Lexipedia

Engler Stefan · Ständerat · 2014-09-09

Engler Stefan · Ständerat · Graubünden · Fraktion CVP-EVP · 2014-09-09

Wortprotokoll

Hier geht es um einen wesentlichen Teil dieser Vorlage. Die Gafi hat die Steuerdelikte im Bereich der direkten und der indirekten Steuern in die Liste der Straftaten aufgenommen, die zwingend Vortaten zur Geldwäscherei darstellen. Die Staaten können sich darauf beschränken, nur nach innerstaatlichem Recht als schwer geltende Straftaten in ihr innerstaatliches Recht aufzunehmen. Sie müssen jedoch dafür sorgen, dass sie Vortaten im Steuerbereich einführen, die weit genug gefasst sind.

Der Nationalrat hat nunmehr vorgeschlagen, sowohl bei den direkten als auch bei den indirekten Steuern die vom Bundesrat vorgeschlagenen Vortaten auf die Fälle zu beschränken, in denen der Steuerpflichtige mittels falscher Dokumente eine unrechtmässige Steuer- oder Abgabenrückerstattung von über 200 000 Franken pro Steuerperiode bzw. pro Jahr bewirkt. Bei den indirekten Steuern ist neben einer Beschränkung auf die Abgabenrückerstattung der Grundtatbestand sogar noch enger gefasst als im Entwurf des Bundesrates. Er erfasst nur noch die Urkundenfälschung, nicht mehr jedes arglistige Verhalten. Im Unterschied zur Fassung von Bundesrat und Ständerat sieht der Beschluss des Nationalrates bei den indirekten Steuern zudem noch einen Schwellenwert vor.

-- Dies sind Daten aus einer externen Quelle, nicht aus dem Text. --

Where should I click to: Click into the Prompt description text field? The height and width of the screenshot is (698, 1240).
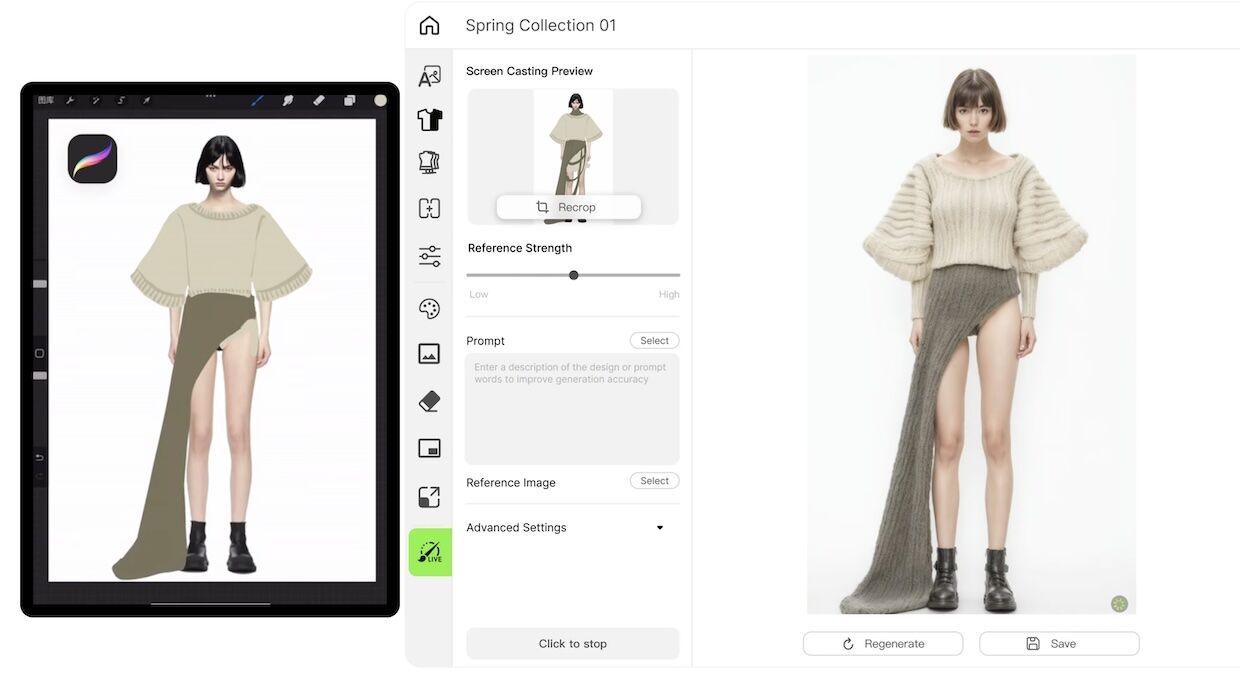coord(572,408)
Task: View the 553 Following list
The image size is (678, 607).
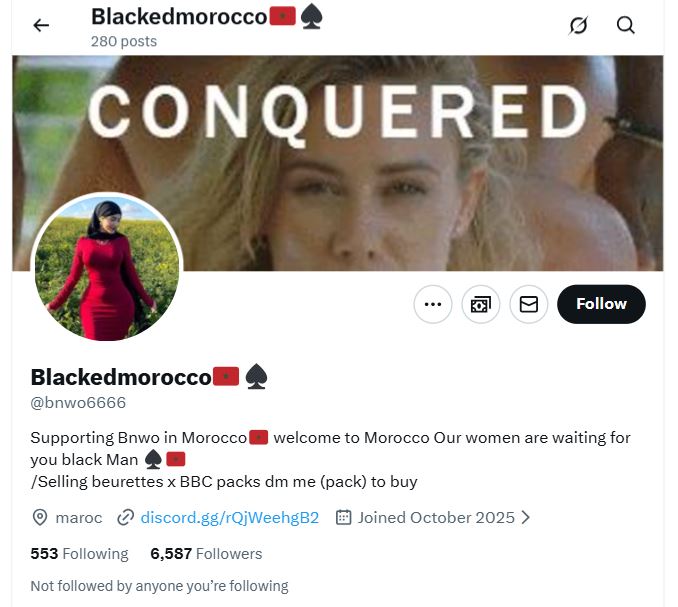Action: (80, 554)
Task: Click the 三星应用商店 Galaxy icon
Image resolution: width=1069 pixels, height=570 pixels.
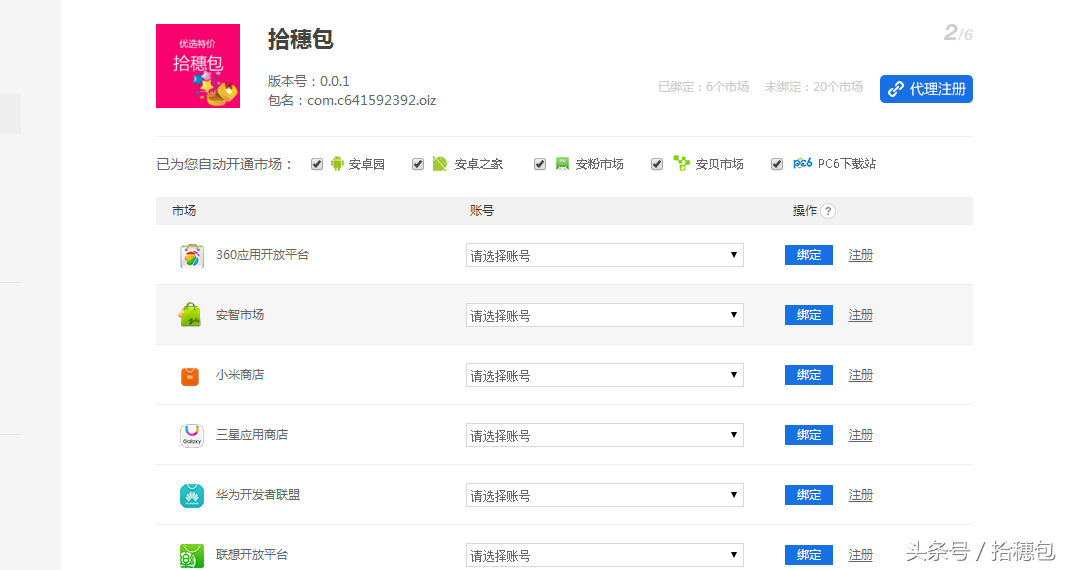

Beim Beschluss des Nationalrates wird nach einhelliger Auffassung der Kommission der Anwendungsbereich der Vortaten im Steuerbereich zu stark eingeschränkt. Die Voraussetzung einer unrechtmässigen Steuer- oder Abgabenrückerstattung von über 200 000 Franken macht die Vorgabe praktisch unwirksam. Für die Gafi wären derart eng gefasste Vortaten kaum vertretbar. Ausserdem betrifft dies de facto nur Schweizer Steuerpflichtige. Eine Vorgabe, die aber de facto auf im Ausland begangene Vortaten nicht anwendbar ist, würde eine der Anforderungen von Gafi nicht erfüllen. Diese Meinung vertrat auch der Bundesanwalt, der gegenüber der Kommission zu dieser Frage erklärte: "Ich halte die Lösung des Nationalrates in Bezug auf die Steuervortat für Geldwäscherei für nicht Gafi-tauglich. Ich sehe hier auch keine möglichen Anwendungsfälle." [PAGE 735]

Somit kann ich Ihnen namens der Kommission beantragen, auch in dieser Frage an unserer Fassung festzuhalten, die bezüglich der Höhe der hinterzogenen Steuern minim von der Fassung des Bundesrates abweicht.